Entries for locating text and elements
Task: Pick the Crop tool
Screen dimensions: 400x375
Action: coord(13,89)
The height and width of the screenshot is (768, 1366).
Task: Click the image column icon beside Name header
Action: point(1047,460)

» What needs to be done: Please extract all of these lines verbatim, changing nothing.

» Response to the task:
Task: Pick the Crop tool
Screen dimensions: 400x375
Action: coord(13,89)
The height and width of the screenshot is (768, 1366).
Task: Click the image column icon beside Name header
Action: point(1047,460)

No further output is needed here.